## PROBLEM REQUIREMENTS
Duplicate everything from the line containing "The image size is (922, 440)." down to the line containing "Action: [x=269, y=246]", both of those lines included, and leave the pictures out of your answer.
— start of INPUT DATA —
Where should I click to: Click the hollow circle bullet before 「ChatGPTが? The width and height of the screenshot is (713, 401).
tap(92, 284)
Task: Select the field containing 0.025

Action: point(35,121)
— end of INPUT DATA —
— start of INPUT DATA —
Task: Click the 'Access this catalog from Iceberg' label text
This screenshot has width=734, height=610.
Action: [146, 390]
— end of INPUT DATA —
— start of INPUT DATA —
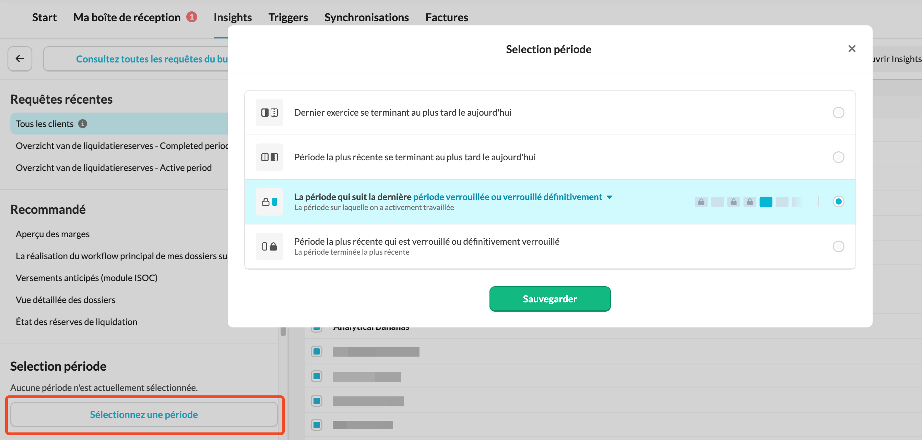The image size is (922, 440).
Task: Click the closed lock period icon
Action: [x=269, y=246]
— end of INPUT DATA —
## COMPLETE OUTPUT
The image size is (922, 440).
Task: Click the closed lock period icon
Action: [x=269, y=246]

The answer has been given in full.